## Set exercise 1
Format the rows from the line containing "Click the Status chart widget edit pencil" up to and including the line containing "Action: [x=49, y=181]" as a JSON list of strings, one string per line, with blank lines left out.

** start of Document segment **

Patterns using the wildcard symbol are very effective, but there are
many instances where we want to limit the set of characters that the
wildcard can match.  In such cases we can use the ``[]`` notation,
which enumerates the set of characters to be matched - this is called
a *character class*.  For example, we can match any English vowel, but
no consonant, using |[aeiou]|\ . Note that this pattern can be
interpreted as saying "match ``a`` or ``e`` or ... or ``u``"; that
is, the pattern resembles the wildcard in only matching a string of
length one; unlike the wildcard, it restricts the characters matched
to a specific class (in this case, the vowels).  Note that the order
of vowels in the regular expression is insignificant, and we would
have had the same result with the expression |[uoiea]|\ . As a second
example, the expression |p[aeiou]t| matches the words: ``pat``,
``pet``, ``pit``, ``pot``, and ``put``.

We can combine the ``[]`` notation with our notation for
repeatability.  For example, expression |p[aeiou]+t| matches the words
listed above, along with: ``peat``, ``poet``, and ``pout``.

Often the choices we want to describe cannot be expressed at the level
of individual characters.  As discussed in the tagging tutorial,
different parts of speech are often *tagged* using labels from a
tagset. In the Brown tagset, for example, singular nouns have the tag
``NN1``, while plural nouns have the tag ``NN2``, while nouns which
are unspecified for number (e.g., ``aircraft``) are tagged ``NN0``. So
we might use |NN.*| as a pattern which will match any nominal
tag. Now, suppose we were processing the output of a tagger to extract
string of tokens corresponding to noun phrases, we might want to find
all nouns (``NN.*``), adjectives (``JJ.*``) and determiners (``DT``),
while excluding all other word types (e.g. verbs ``VB.*``).  It is
possible, using a single regular expression, to search for this set of
candidates using the *choice operator* "``|``" as follows:
|NN.*|JJ.*|DT|\ . This says: match ``NN.*`` *or* ``JJ.*`` *or* ``DT``.
 
As another example of multi-character choices, suppose that we wanted
to create a program to simplify English prose, replacing rare words
(like ``abode``) with a more frequent, synonymous word (like
``home``).  In this situation, we need to map from a potentially large
set of words to an individual word.  We can match the set of words
using the choice operator.  In the case of the word ``home``, we would
want to match the regular expression |dwelling|domicile|abode|\ .

** end of Document segment **
** start of Available records **

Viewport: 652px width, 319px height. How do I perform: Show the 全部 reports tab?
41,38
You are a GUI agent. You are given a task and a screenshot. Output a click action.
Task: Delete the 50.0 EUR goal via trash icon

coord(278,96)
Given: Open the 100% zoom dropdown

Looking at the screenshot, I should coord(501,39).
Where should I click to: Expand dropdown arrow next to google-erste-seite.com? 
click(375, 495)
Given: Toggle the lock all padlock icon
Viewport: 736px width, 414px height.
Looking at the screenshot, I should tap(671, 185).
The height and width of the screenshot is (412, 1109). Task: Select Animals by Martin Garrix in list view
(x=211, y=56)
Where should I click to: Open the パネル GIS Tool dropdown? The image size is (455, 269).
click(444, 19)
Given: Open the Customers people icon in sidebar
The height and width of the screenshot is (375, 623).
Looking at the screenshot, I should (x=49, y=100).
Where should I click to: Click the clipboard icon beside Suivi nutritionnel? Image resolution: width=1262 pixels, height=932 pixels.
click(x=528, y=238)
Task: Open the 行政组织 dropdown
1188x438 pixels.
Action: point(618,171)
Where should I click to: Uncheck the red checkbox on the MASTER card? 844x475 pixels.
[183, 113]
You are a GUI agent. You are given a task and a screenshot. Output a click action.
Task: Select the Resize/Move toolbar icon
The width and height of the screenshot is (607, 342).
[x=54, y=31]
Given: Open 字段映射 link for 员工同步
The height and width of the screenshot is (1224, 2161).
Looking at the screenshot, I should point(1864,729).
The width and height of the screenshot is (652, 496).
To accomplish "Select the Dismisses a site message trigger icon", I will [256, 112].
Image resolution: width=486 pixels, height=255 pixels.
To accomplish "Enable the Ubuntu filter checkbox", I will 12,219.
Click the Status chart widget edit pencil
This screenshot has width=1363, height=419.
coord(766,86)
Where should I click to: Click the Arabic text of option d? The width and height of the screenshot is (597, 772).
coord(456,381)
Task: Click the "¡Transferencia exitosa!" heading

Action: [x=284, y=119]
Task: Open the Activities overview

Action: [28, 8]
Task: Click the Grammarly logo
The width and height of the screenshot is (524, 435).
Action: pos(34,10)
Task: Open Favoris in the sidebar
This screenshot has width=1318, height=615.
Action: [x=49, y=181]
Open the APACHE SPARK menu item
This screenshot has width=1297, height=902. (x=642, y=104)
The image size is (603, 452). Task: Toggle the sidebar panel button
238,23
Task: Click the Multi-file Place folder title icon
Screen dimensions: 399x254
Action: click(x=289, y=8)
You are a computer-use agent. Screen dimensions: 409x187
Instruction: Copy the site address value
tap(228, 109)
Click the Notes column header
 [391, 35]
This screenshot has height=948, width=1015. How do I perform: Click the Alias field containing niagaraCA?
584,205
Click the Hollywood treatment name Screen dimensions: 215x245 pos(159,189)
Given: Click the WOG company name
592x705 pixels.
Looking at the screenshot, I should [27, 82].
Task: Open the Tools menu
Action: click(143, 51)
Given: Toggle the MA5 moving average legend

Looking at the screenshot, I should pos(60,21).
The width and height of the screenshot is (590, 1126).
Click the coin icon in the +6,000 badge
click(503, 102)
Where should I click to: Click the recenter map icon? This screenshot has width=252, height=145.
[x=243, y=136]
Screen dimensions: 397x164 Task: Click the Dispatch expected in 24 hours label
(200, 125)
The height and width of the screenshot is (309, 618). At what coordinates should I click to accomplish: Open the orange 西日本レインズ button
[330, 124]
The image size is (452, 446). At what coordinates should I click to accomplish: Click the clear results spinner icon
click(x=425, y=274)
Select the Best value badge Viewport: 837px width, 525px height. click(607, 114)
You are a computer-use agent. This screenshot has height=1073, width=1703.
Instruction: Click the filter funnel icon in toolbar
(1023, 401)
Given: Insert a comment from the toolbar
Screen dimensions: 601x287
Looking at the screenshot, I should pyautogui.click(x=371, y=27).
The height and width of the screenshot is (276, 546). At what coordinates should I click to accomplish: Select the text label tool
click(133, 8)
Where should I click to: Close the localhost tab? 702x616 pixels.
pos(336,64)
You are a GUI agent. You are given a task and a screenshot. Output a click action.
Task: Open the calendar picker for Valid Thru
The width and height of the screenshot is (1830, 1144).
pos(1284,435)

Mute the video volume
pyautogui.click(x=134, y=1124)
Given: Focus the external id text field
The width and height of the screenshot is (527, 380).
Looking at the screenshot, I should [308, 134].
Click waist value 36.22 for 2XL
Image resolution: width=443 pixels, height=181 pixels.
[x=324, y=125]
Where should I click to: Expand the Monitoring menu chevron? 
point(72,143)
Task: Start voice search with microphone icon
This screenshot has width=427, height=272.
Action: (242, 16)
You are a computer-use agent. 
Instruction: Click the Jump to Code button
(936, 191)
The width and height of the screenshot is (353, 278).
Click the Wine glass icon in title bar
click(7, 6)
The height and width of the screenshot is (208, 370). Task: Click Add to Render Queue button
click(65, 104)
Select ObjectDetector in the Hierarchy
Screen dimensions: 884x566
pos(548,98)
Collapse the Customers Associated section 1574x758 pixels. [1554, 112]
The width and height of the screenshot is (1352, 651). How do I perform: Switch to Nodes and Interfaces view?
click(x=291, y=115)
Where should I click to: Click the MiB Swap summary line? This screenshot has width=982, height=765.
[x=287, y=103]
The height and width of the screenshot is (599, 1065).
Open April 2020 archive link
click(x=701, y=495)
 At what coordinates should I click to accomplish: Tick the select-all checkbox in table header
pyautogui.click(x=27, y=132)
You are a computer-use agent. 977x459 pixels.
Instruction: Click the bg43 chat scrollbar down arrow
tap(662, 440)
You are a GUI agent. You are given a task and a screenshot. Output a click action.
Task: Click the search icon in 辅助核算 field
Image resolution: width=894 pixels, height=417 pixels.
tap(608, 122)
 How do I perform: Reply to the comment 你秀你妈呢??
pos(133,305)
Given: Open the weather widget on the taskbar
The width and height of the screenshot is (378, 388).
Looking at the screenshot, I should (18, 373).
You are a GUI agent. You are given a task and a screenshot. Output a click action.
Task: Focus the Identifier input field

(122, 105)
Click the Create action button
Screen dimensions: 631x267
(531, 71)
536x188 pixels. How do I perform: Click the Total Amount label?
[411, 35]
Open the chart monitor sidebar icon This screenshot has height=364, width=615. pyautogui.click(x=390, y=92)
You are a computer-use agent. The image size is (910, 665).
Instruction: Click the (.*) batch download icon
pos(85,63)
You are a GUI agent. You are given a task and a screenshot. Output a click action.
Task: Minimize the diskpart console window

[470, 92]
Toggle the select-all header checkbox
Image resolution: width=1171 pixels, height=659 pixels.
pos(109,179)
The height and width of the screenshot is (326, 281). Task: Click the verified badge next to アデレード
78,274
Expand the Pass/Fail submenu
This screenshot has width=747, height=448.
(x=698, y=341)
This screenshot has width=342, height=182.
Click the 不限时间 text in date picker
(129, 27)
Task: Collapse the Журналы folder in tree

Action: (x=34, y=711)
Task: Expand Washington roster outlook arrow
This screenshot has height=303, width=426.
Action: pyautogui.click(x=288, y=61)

** end of Available records **

## Set exercise 2
According to the passage on regular expressions, which tag does the Brown tagset give to nouns that are unspecified for number?

## Task solution 1
[
  "Click the Status chart widget edit pencil",
  "This screenshot has width=1363, height=419.",
  "coord(766,86)",
  "Where should I click to: Click the Arabic text of option d? The width and height of the screenshot is (597, 772).",
  "coord(456,381)",
  "Task: Click the \"¡Transferencia exitosa!\" heading",
  "Action: [x=284, y=119]",
  "Task: Open the Activities overview",
  "Action: [28, 8]",
  "Task: Click the Grammarly logo",
  "The width and height of the screenshot is (524, 435).",
  "Action: pos(34,10)",
  "Task: Open Favoris in the sidebar",
  "This screenshot has width=1318, height=615.",
  "Action: [x=49, y=181]"
]

## Task solution 2
NN0